### Given records
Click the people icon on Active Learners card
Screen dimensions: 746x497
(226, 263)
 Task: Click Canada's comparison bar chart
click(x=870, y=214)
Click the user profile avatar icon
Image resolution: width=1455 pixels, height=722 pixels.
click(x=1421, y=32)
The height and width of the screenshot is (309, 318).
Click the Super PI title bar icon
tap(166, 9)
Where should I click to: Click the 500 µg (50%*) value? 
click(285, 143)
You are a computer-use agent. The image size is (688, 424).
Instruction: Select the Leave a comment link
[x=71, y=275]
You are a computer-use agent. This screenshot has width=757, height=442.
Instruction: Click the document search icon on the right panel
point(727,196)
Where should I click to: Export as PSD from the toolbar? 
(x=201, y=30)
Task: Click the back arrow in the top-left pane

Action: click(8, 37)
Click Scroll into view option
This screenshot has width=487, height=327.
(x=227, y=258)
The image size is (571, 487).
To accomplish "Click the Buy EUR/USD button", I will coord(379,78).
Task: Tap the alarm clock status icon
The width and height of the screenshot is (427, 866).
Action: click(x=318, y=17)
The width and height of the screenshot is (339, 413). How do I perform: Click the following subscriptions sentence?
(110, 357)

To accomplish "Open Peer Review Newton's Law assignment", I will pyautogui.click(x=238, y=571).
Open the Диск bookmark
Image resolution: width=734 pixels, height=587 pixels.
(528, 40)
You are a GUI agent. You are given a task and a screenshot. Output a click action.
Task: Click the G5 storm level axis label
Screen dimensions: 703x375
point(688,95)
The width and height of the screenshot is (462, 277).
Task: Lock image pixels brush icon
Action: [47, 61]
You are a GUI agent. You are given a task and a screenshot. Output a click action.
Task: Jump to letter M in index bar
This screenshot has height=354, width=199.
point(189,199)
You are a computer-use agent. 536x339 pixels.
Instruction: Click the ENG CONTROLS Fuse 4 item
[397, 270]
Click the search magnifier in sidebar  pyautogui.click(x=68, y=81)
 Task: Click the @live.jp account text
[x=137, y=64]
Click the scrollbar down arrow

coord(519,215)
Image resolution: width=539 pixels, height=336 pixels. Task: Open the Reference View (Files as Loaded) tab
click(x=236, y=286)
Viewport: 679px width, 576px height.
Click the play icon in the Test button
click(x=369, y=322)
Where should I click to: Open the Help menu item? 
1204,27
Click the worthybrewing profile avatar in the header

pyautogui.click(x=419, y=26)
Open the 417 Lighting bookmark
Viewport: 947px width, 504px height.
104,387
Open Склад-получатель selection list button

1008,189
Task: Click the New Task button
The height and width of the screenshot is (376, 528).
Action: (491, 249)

### Your instructions
Retype the data exactly as it reads.

### Result
Click the people icon on Active Learners card
Screen dimensions: 746x497
(226, 263)
 Task: Click Canada's comparison bar chart
click(x=870, y=214)
Click the user profile avatar icon
Image resolution: width=1455 pixels, height=722 pixels.
click(x=1421, y=32)
The height and width of the screenshot is (309, 318).
Click the Super PI title bar icon
tap(166, 9)
Where should I click to: Click the 500 µg (50%*) value? 
click(285, 143)
You are a computer-use agent. The image size is (688, 424).
Instruction: Select the Leave a comment link
[x=71, y=275]
You are a computer-use agent. This screenshot has width=757, height=442.
Instruction: Click the document search icon on the right panel
point(727,196)
Where should I click to: Export as PSD from the toolbar? 
(x=201, y=30)
Task: Click the back arrow in the top-left pane

Action: click(8, 37)
Click Scroll into view option
This screenshot has width=487, height=327.
(x=227, y=258)
The image size is (571, 487).
To accomplish "Click the Buy EUR/USD button", I will coord(379,78).
Task: Tap the alarm clock status icon
The width and height of the screenshot is (427, 866).
Action: click(x=318, y=17)
The width and height of the screenshot is (339, 413). How do I perform: Click the following subscriptions sentence?
(110, 357)

To accomplish "Open Peer Review Newton's Law assignment", I will pyautogui.click(x=238, y=571).
Open the Диск bookmark
Image resolution: width=734 pixels, height=587 pixels.
(528, 40)
You are a GUI agent. You are given a task and a screenshot. Output a click action.
Task: Click the G5 storm level axis label
Screen dimensions: 703x375
point(688,95)
The width and height of the screenshot is (462, 277).
Task: Lock image pixels brush icon
Action: [47, 61]
You are a GUI agent. You are given a task and a screenshot. Output a click action.
Task: Jump to letter M in index bar
This screenshot has height=354, width=199.
point(189,199)
You are a computer-use agent. 536x339 pixels.
Instruction: Click the ENG CONTROLS Fuse 4 item
[397, 270]
Click the search magnifier in sidebar  pyautogui.click(x=68, y=81)
 Task: Click the @live.jp account text
[x=137, y=64]
Click the scrollbar down arrow

coord(519,215)
Image resolution: width=539 pixels, height=336 pixels. Task: Open the Reference View (Files as Loaded) tab
click(x=236, y=286)
Viewport: 679px width, 576px height.
Click the play icon in the Test button
click(x=369, y=322)
Where should I click to: Open the Help menu item? 
1204,27
Click the worthybrewing profile avatar in the header

pyautogui.click(x=419, y=26)
Open the 417 Lighting bookmark
Viewport: 947px width, 504px height.
104,387
Open Склад-получатель selection list button

1008,189
Task: Click the New Task button
The height and width of the screenshot is (376, 528).
Action: (491, 249)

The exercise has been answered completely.